Un jueves por la tarde, Julieta se enteró por Twitter que Cinemateca iba a pasar Mujeres al borde de un ataque de nervios como arranque del Ciclo Almodóvar.
Fue a la casa de sus abuelos e invitó al abuelo a ir al cine. Éste, con su mirada perdida, distante y fría, optó por no salir de su casa, al no reconocer a quien lo estaba invitando.
Julieta se encerró en el baño. Lloró. Insultó al mundo. Masticó bronca e injusticia y se decidió.
– Soy su asistente y su doctor recomienda que salga un poco.

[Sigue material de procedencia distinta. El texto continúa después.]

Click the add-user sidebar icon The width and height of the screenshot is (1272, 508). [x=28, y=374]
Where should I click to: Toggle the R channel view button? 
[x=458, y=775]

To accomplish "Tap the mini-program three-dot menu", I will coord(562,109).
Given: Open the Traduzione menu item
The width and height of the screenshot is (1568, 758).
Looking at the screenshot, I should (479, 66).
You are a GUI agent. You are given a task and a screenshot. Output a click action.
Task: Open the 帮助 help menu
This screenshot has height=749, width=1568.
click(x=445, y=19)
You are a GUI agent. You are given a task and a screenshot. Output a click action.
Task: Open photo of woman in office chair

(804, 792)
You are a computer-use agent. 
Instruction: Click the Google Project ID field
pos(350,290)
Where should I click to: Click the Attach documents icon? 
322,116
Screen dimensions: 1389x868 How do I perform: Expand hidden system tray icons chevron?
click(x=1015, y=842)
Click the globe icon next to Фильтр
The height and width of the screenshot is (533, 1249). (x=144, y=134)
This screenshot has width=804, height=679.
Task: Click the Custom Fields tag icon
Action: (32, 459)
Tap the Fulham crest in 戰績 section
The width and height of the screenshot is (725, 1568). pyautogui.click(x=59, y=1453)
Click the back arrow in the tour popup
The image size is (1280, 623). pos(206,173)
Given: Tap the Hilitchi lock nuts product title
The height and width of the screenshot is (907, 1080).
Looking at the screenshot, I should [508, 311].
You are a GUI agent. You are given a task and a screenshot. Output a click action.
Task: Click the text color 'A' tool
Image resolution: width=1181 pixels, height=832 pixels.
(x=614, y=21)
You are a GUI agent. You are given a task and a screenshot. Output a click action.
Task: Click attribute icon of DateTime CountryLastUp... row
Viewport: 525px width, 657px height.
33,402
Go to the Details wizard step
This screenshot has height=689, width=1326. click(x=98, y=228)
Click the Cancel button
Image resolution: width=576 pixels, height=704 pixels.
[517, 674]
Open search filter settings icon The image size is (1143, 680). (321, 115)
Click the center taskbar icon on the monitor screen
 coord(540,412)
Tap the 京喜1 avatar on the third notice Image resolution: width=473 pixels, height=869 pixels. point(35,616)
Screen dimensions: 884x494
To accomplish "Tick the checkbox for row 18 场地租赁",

Le ofrezco ir al cine y volvemos a su casa, dijo hasta con voz de mujer desconocida.
Gustavo, incrédulo pero entendiendo que no perdía nada, accedió.
Ahí salieron, abuelo y nieta rumbo al cine. Para el mundo, una escena normal. Para ella, el mejor plan del mundo. Para él, un trámite.
Pasar por el Teatro Solís hizo que el abuelo abriera los ojos bien grandes. Llegaron a Cinemateca. Gustavo no podía creer lo que estaba viendo. Era un niño en una juguetería. Pasaron por boletería y se aseguraron los dos boletos. Cafetería mediante, un par de rolls de canela para la previa. Faltaban quince minutos para que comience la película.
Llegar a la sala mediante el ascensor fue todo un evento a disfrutar. Para ambos.
Ya acomodados, las luces se apagaron y la película empezó. Era la primera vez que la nieta mayor de Gustavo iba a ver esa película.
Todo se vivió en silencio. Julieta miraba por los ojos de su abuelo. Disfrutaba verlo disfrutar. La mirada iba cambiando. Otra vez empezaban a aparecer los ojitos dulces y brillantes de un padre sensacional, un esposo ejemplar y un abuelo maravilloso.
La nieta miraba a su abuelo. Se emocionaba porque lo veía feliz.
Cuando apareció el gazpacho, en la película, se le cayó la primera lágrima a Julieta. Cuando su abuelo se reía a carcajadas por la torpeza de un par de policías dormidos, no aguantó y empezó a llorar de felicidad. Su blusa se llenó de lágrimas de emoción.
La película estaba llegando a su fin (se notaba) y la nieta le pedía a Almodóvar que la siguiera, que no terminara. Ella sabía que su abuelo estaba feliz, disfrutando. Quería estirar ese momento. Y si fuera posible, congelarlo para siempre.
Llegó el fin.
Se encendieron las luces.
El abuelo le agarró la mano izquierda a su nieta, la miró lleno de amor y le dijo: -Juli, ¿te gustó la película? Fue una simple pregunta. Básica. Normal. Pero a Julieta le explotó el corazón. No encontraba palabras para resumir ese momento.
Siguieron hablando un rato más en la vacía sala. Estaban solos. Pero tenían la mejor compañía posible. Se escuchaban las risas. El abuelo le explicaba todo. Hasta el contexto del mundo, cuando rodaron la película. A él le encantaba contar, a ella le fascinaba aprender del abuelo.
Ya fuera del cine, de camino a su casa, Gustavo miró a su nieta y le dijo: – mi amor, al abuelo le gustaría un poco de gazpacho.
Julieta se rió. Y en ese momento, el mundo fue un lugar un poco más justo y más dulce que otras veces.